Pinholes in 6 × 6 arrays on dyn-PDMS and CF_x thin films were fabricated by nanoindentation (Hysitron TI 950 TriboIndenter). The distance between each pinhole was roughly 30 µm and the depth of each indent was controlled by applying a force of 1.2 mN from the indenting tip (Berkovich TI-0039 standard tip, Bruker) to the samples. The average indent depth on the CF_x surface was 70 ± 10 nm and on the dyn-PDMS surface was 25 ± 5 nm. Both indents were deeper than coating thickness to ensure the coating was fully penetrated.

Long-term condensation testing

The samples were attached to a Peltier stage (TP104SC, Instec) oriented vertically using double side copper tape.

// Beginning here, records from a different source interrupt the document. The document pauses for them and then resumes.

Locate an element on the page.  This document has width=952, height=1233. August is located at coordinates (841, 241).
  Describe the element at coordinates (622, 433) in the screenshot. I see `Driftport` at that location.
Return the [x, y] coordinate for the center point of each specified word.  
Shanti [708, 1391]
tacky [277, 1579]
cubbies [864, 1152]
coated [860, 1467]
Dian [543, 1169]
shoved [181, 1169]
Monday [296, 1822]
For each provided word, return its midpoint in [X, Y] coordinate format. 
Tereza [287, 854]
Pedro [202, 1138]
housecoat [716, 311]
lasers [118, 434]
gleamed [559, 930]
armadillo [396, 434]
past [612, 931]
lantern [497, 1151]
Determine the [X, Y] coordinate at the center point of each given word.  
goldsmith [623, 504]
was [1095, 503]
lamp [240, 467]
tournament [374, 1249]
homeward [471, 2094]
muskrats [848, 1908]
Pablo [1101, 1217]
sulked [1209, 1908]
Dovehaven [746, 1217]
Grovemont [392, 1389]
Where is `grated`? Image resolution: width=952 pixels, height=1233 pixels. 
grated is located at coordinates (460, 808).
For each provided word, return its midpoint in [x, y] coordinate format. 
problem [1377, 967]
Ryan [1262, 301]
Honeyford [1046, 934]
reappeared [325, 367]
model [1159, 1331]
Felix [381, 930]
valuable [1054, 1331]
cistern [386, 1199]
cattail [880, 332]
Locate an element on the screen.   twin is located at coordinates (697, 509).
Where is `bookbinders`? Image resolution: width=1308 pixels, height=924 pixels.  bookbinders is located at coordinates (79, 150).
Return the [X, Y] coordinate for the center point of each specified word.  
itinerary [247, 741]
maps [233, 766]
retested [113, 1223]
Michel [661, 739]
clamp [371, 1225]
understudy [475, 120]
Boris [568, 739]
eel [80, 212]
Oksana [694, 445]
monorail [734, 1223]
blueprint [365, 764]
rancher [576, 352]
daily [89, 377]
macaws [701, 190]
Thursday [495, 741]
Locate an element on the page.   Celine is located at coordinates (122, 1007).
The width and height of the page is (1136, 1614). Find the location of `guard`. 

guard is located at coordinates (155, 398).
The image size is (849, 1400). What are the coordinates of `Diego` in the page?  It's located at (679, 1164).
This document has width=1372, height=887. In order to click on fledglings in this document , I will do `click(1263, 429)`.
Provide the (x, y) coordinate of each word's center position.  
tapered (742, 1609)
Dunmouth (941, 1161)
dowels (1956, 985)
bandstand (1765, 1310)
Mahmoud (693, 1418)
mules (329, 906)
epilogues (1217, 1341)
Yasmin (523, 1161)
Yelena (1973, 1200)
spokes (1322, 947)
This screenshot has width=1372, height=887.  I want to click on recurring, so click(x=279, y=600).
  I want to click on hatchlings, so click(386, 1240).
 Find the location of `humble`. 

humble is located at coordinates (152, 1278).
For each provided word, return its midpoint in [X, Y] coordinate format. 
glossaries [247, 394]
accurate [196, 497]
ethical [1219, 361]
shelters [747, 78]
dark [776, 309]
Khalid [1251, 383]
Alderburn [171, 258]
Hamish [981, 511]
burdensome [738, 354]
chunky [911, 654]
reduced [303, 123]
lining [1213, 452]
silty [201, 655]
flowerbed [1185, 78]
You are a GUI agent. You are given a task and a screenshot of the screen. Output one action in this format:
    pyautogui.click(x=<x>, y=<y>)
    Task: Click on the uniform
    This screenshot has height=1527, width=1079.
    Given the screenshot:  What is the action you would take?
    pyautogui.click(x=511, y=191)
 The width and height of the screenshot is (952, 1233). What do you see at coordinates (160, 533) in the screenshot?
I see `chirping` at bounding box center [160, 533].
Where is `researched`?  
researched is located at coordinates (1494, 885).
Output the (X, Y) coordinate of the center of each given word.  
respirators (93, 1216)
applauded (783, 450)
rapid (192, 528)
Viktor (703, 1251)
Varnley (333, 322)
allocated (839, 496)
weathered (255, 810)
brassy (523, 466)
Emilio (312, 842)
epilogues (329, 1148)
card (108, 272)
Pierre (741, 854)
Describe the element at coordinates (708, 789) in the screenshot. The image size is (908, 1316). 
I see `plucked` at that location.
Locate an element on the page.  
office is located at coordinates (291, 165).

The stage was connected to a temperature controller (mK2000, Instec) that was set to 5.0 ± 0.1 °C. All condensation experiments were done in ambient conditions (22 °C, 45% relative humidity). A Canon EOS Rebel T6 camera with macro lens (Canon MP-E 65 mm F/2.8 1–5×) captured images of the condensing water droplets at a 2592 × 1728 pixel resolution. The sample was illuminated with an LED ring light (LED-144-YK, AmScope).

Condensation observation with the optical microscope

A top-view optical microscope (Nikon Eclipse LV100) coupled to a monochrome camera (Nikon DS-Qi2) was used to study water droplet condensation and evaporation in a laboratory environment having air temperature T_a = 22 ± 1 °C and a relative humidity RH = 45 ± 5% (RO120, Roscid Technologies). We placed the samples horizontally on a cold stage (Linkam T95-PE) and reduced the stage temperature to T_c = 5.0 ± 0.1 °C to initiate and observe droplet growth.

Droplet impact experiment

The deionized water for the impacting experiment was supplied to a 25 gauge needle from a gravity bag (Enteral Feeding Gravity Bag, Dynarex) attached to the ceiling of the room. Droplets having radii ≈1.7 mm formed at the tip of the needle and impacted the substrate from a height  ≈ 10 cm, resulting in an impact speed of v = 1.3 m/s (absolute velocity). A high-speed camera (Phantom v711, Vision Research), coupled to a 1–5× macro lens (Canon MP-E 65 mm F/2.8 1–5×), recorded the impacting droplets at frame rates of 4000 frames per second (fps) and resolutions of 1024 × 768. A fiber-optic cable connected to a light source (EKE 150 W, Kramer Scientific) provided sufficient back-lighting to achieve an exposure time of 10–30 μs.